● **Required action**
While copying the entries exactly, leave out each picture they contain.

Data extracted from a collection:
[Start of Attachment]

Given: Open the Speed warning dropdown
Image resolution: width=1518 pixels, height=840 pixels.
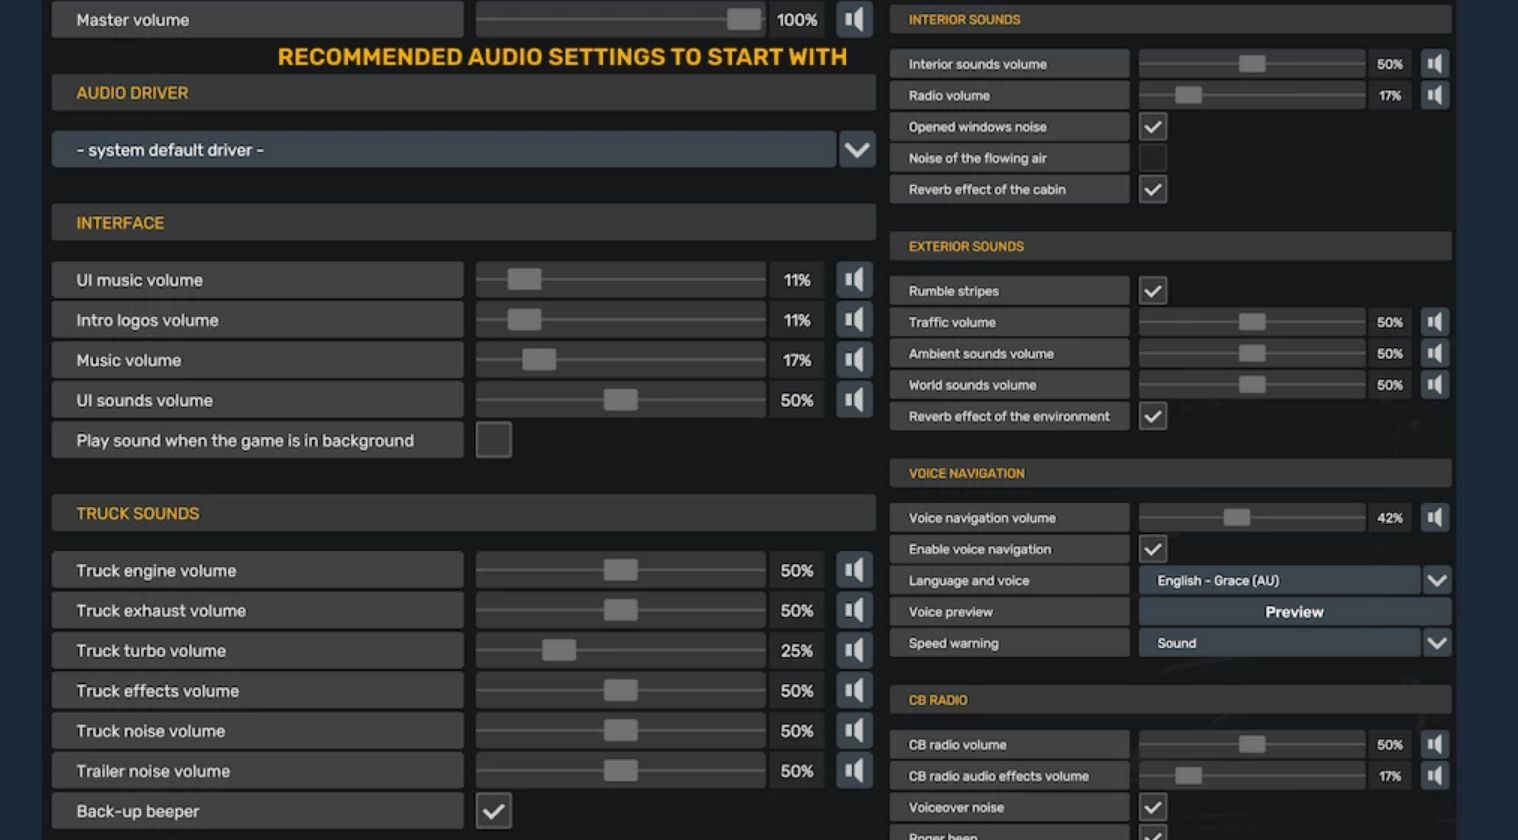Looking at the screenshot, I should click(x=1437, y=643).
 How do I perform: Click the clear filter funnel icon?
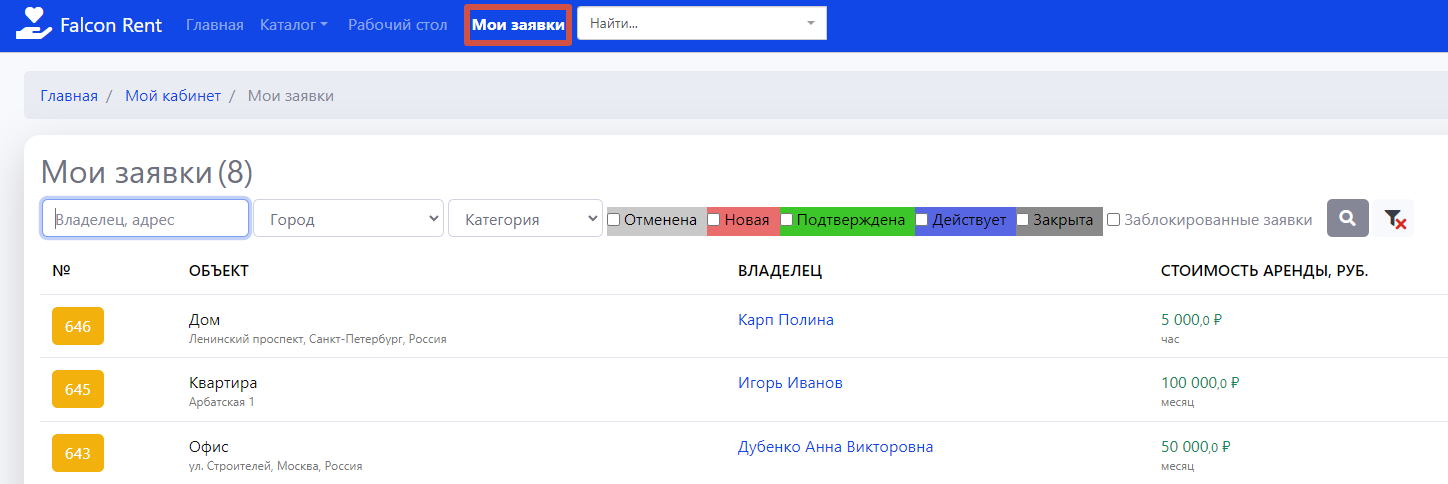pyautogui.click(x=1394, y=219)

[End of Attachment]

● **Output for this task**
Given: Open the Speed warning dropdown
Image resolution: width=1518 pixels, height=840 pixels.
Looking at the screenshot, I should click(x=1437, y=643).
 How do I perform: Click the clear filter funnel icon?
pyautogui.click(x=1394, y=219)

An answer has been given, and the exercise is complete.